Late last week, ageing survivors of the former residential institution in Rathgar, Dublin, were left devastated after the Government decided there was no basis for redress or issuance of an apology.
However, Derek Leinster, who heads The Bethany Survivors Group, said former residents would be holding talks with their legal representatives next month when they will consider taking their case to the UN.
Mr Leinster, 71, said he and fellow survivors felt “dehumanised” following Justice Minister Alan Shatter’s decision not to introduce a specific redress scheme for them. He criticised the Government’s argument for denying redress — that the institution was a “mother and baby home” — as “complete nonsense”.

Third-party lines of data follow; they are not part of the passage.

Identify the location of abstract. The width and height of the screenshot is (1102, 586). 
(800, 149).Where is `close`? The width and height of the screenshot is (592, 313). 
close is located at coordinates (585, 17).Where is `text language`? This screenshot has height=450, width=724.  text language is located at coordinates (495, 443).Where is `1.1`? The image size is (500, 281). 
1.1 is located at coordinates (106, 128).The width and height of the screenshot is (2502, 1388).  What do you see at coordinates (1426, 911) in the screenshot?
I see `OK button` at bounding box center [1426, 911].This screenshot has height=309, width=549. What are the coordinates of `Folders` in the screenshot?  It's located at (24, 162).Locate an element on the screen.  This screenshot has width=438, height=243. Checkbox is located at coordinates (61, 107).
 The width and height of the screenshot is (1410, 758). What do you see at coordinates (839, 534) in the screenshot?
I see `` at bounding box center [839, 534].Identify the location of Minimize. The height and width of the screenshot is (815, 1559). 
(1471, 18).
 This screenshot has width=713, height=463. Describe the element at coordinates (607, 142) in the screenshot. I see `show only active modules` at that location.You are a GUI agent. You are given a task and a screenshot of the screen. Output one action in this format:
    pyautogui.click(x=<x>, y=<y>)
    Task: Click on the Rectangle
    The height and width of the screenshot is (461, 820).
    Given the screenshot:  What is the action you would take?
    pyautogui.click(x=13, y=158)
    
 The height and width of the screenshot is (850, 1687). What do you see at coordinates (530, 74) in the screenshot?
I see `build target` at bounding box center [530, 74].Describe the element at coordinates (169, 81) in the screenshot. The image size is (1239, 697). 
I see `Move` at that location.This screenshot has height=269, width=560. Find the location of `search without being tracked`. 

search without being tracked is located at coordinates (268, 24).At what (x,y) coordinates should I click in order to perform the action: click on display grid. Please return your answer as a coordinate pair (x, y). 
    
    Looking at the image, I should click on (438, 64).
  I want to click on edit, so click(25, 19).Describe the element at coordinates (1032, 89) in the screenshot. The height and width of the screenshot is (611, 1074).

“It just doesn’t make any sense,” said Mr Leinster. “The Government is saying they don’t have enough evidence, but we’ve provided them with all the evidence they need that proves the State was responsible for death and neglect at the home. It’s incorrect to call Bethany a mother and baby home, as mothers did not bring their babies home and many children arrived with no mother at all.
“We began campaigning 15 years ago and we’ve been treated like dirt from day one. It’s not acceptable. We feel gobsmacked and dehumanised. We won’t stop fighting. Next month we’ll meet our lawyers and discuss taking the Government to court and, if necessary, the UN. We know we’re right and so do most people in Ireland.”
However, despite ruling out compensation and an apology, Justice Minister Alan Shatter indicated last week the Government was willing to look at developing a memorial and making records relating to the former home available.
Three years ago, 219 bodies of Bethany infants and children — who had died between 1922 and 1949 — were found in unmarked graves in Dublin’s Mount Jerome Cemetery.
The bodies of 28 children who died at the former home, which operated between 1921 and 1972, are still unaccounted for.
It is believed no more than 20 former residents would qualify for redress if a scheme were in place.